Selama musim semi 1944, Sekutu menerima informasi yang lebih eksplisit tentang proses pembantaian massal dengan gas yang dilakukan di Auschwitz-Birkenau. Pada hari-hari tertentu sekitar 10.000 orang dibantai di kamar-kamar gas di sana. Dengan putus asa, berbagai organisasi Yahudi melakukan aneka usulan untuk menghambat proses pembinasaan dan menyelamatkan Yahudi Eropa yang tersisa. Sebagian pimpinan Yahudi menyerukan pengeboman kamar-kamar gas Auschwitz; sebagian lain menentangnya. Seperti sebagian pejabat Sekutu, kedua kubu mencemaskan jumlah korban jiwa atau propaganda Jerman yang akan mengeksploitasi pengeboman tawanan kamp. Tidak ada yang yakin akan hasilnya.

Bahkan setelah angkatan udara Inggris-Amerika memiliki kapasitas untuk mengebom target-target di Silesia (tempat kompleks Auschwitz berada) pada bulan Juli 1944, otoritas AS memutuskan untuk tidak mengebom Auschwitz. Pejabat Amerika menjelaskan keputusan ini sebagiannya dikarenakan alasan teknis bahwa pesawat mereka tidak memiliki kemampuan untuk melakukan serangan terhadap target semacam itu dengan akurasi yang memadai, dan sebagiannya lagi karena alasan strategis bahwa Sekutu disiapkan untuk mengebom target-target militer saja untuk memenangkan perang secepat mungkin.

Pengeboman Auschwitz-Birkenau oleh sekutu pada pertengahan Juli 1944 tidak akan menyelamatkan sekitar 310.000 orang Yahudi Hungaria yang telah dibantai Jerman setibanya mereka di pusat pembantaian tersebut antara 15 Mei dan 11 Juli 1944. Selain itu, barak-barak yang terletak tidak jauh dari kamar-kamar gas Birkenau menampung 51.117 tawanan (31.406 di antaranya perempuan dan anak-anak).
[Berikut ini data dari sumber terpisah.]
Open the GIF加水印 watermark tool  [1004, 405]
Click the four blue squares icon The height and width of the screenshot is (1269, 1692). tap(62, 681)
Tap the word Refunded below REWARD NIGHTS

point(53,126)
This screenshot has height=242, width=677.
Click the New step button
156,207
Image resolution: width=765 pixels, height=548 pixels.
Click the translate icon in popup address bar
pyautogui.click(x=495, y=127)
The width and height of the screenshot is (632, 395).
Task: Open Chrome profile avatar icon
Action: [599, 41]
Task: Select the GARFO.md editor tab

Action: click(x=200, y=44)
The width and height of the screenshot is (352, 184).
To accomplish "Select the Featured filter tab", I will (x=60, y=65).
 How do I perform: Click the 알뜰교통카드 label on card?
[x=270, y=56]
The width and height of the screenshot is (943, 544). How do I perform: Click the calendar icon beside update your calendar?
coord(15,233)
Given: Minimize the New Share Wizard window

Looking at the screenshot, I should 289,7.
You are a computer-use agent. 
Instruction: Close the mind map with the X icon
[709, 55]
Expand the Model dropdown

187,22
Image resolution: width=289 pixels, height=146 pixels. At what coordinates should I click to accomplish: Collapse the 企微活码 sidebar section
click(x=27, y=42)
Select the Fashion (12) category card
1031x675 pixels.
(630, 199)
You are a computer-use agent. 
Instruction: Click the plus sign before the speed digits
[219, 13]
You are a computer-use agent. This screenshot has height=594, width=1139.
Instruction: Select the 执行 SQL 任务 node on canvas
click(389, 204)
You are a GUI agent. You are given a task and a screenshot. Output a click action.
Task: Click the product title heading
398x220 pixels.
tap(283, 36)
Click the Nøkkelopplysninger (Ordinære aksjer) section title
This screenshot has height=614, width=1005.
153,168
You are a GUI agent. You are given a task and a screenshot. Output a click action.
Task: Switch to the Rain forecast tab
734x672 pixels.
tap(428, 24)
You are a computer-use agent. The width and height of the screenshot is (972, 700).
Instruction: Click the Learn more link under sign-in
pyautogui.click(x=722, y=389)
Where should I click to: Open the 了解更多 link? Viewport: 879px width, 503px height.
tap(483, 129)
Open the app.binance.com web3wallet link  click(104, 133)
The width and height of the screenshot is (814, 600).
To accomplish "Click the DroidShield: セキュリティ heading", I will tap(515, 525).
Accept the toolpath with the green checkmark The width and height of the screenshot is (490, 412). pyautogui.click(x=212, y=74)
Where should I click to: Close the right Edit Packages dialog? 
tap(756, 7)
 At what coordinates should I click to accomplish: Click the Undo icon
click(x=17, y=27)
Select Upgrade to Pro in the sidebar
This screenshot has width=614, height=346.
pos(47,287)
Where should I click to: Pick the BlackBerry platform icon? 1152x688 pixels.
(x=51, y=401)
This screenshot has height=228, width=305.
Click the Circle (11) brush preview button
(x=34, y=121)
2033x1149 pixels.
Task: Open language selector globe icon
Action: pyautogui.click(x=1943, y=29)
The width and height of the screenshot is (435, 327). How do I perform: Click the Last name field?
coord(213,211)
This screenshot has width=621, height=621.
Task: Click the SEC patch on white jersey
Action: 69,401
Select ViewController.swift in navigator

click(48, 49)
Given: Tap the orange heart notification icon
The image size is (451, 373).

Pada musim panas dan musim gugur 1944, Kongres Yahudi Dunia dan WRB menyampaikan permohonan untuk mengebom Auschwitz ke Departemen Perang AS. Permohonan ini ditolak. Pada 14 Agustus, John J. McCloy, Wakil Menteri Perang, menyatakan bahwa “operasi semacam itu hanya dapat dilakukan dengan pengalihan dukungan udara yang besar…yang sekarang terlibat dalam operasi-operasi menentukan di tempat lain dan hasilnya akan sedemikian meragukan sehingga tidak menjamin penggunaan sumber daya kita.” Namun dalam seminggu, Angkatan Udara AS melakukan pengeboman besar atas pabrik oli sintetis dan karet (Buna) I.G. Farben di dekat Auschwitz III—kurang dari lima mil dari pusat pembantaian Auschwitz-Birkenau.

Bagi para tawanan di kompleks Auschwitz, bom-bom yang dijatuhkan di sekitar situ justru memberikan harapan. Seorang korban selamat mengatakan: “Kami tidak lagi takut pada kematian; apa lagi kematian seperti itu. Setiap bom yang meledak memberi kami kegembiraan dan keyakinan baru pada hidup.”

Pada dekade-dekade setelahnya, keputusan Sekutu untuk tidak mengebom kamar gas atau rel yang menuju ke Auschwitz-Birkenau menjadi sumber perdebatan yang terkadang getir. Pendukungan pengeboman terus berargumen bahwa tindakan tersebut, meskipun mungkin membunuh sebagian tawanan, dapat memperlambat operasi pembantaian dan mungkin pada akhirnya menyelamatkan jiwa.